El perdón se brinda gracias a que actúa la dimensión conmiserativa en vez de la conmutativa. Se transmuta el odio por la compasión. Este punto es mágico. Pido máxima atención porque vamos a adentrarnos en el núcleo del amor que se entabla entre los seres humanos. Se perdona porque el daño que nos han hecho se relee y se tasa con una mirada compasiva, se intenta comprender por qué el infractor hizo lo que hizo, qué motivaciones dormitaban en su conducta para la comisión de un daño así. Solo podemos perdonar cuando tomamos conciencia de nuestra propia falibilidad, la flaqueza y la volatilidad que sitian los deseos humanos, la provisionalidad que lleva aparejado vivir, lo fácil que es tropezar y mancharnos de lodo de arriba abajo, ensuciarnos con comportamientos de los que nos arrepentiremos poco después. Cuando el tamaño del daño perpetrado es voluminoso, el sentimiento que provoca su contemplación en una persona sentimentalmente bien alfabetizada no es odio, sino tristeza. Apena constatar que un semejante a nosotros pueda ser el autor de algo así, el causante de una sevicia en otro ser humano como él. Al perdonar contemplamos todo esto, y lo podemos contemplar por nuestra semejanza, por nuestra compartida afiliación a la humanidad. Aceptamos expiar de nuestros recuerdos el daño perpetrado por quien ahora reconoce su autoría, se avergüenza de él y nos comunica que pone toda su voluntad en no volver a cometerlo. En el maravilloso El olvido y el perdón, Amelia Valcárcel compendia esta liturgia en cinco concretos instantes: confesión, arrepentimiento, duelo, reparación y compromiso de no repetir. Por parte del perdonante yo los rotularía en aceptación de la solicitud, decisión de no cobrar la deuda y compromiso de en un futuro no recordar la cancelación del impago.

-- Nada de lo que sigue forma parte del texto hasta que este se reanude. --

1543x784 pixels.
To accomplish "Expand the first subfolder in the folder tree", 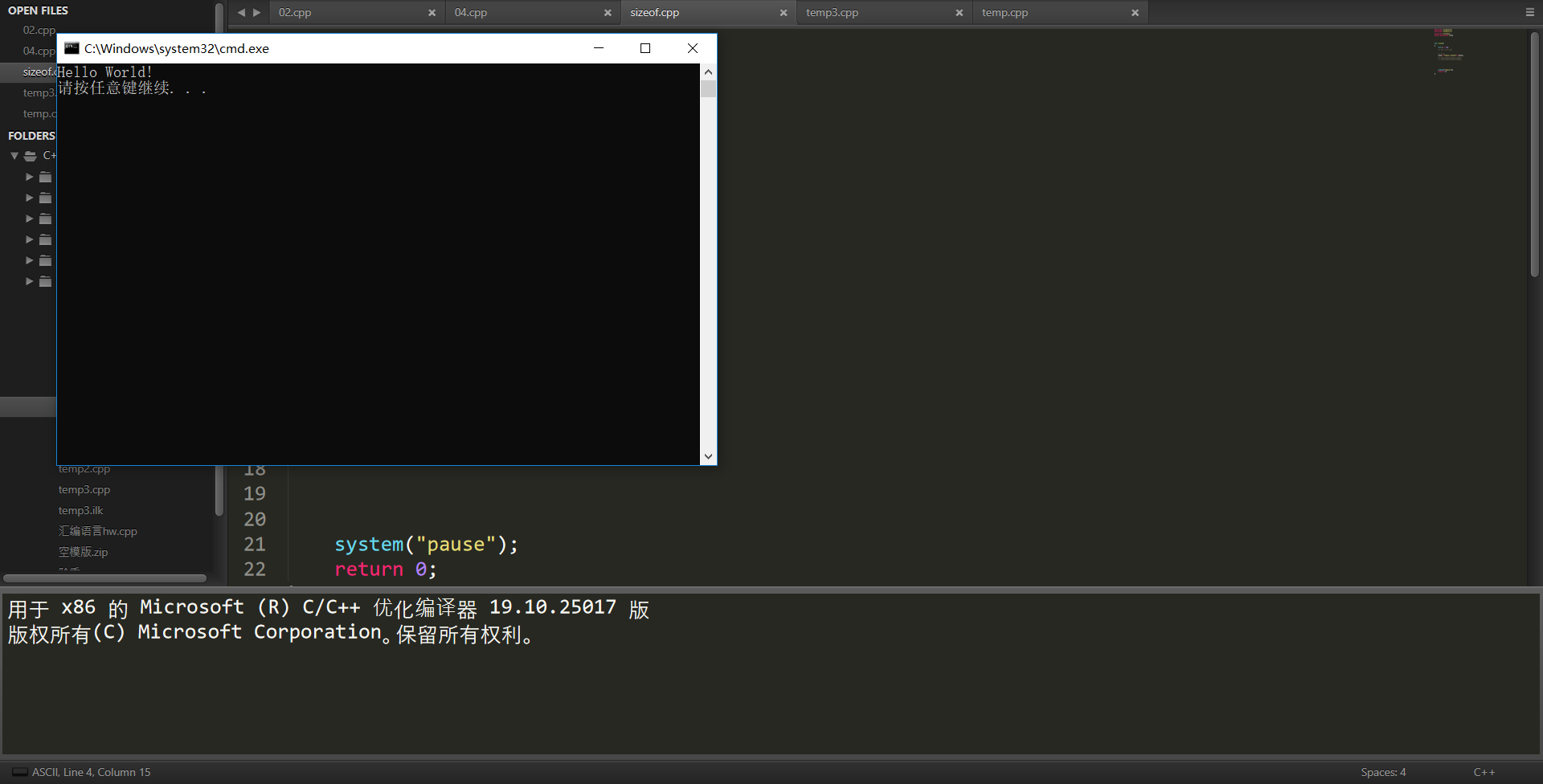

El perdón se erige de este modo en una virtud que se nutre de una pluralidad de sentimientos que intervienen con el afán de mutarse. Frente a los sentimientos de clausura (por emplear la nomenclatura creada para mis ensayos) que podemos abreviar en odio, rencor, irascibilidad, furia, amargura, rabia, venganza, nos dejamos arrullar por los de apertura, que podemos resumir en compasión, bondad, generosidad, amor. Esta metamorfosis es tan portentosa y tan sorprendentemente exquisita que algunos autores hablan de ella como un don, o como un acto milagroso que vinculan a la irracionalidad en un intento de aproximarlo a una experiencia tutelada por alguna deidad monoteísta. El perdón pertenece a nuestra tecnología sentimental y moral y por tanto a la mediación de lo inteligible. En la racionalidad neta del perdón se contraviene por completo el instinto de venganza y su resbaladiza espiral, el deseo de castigo, la pulsión que nos impele a una devolución rápida y recíproca del daño, el orgullo desatado y su incapacidad para divisar la interdependencia. El perdón es analgesia sobre el dolor que ocasiona el mal objetivo, tanto para el que lo ha perpetrado como para el que lo ha sufrido. No hay medicamento que logre una efectividad mayor sobre esos daños que duelen sin necesidad de tocar el cuerpo.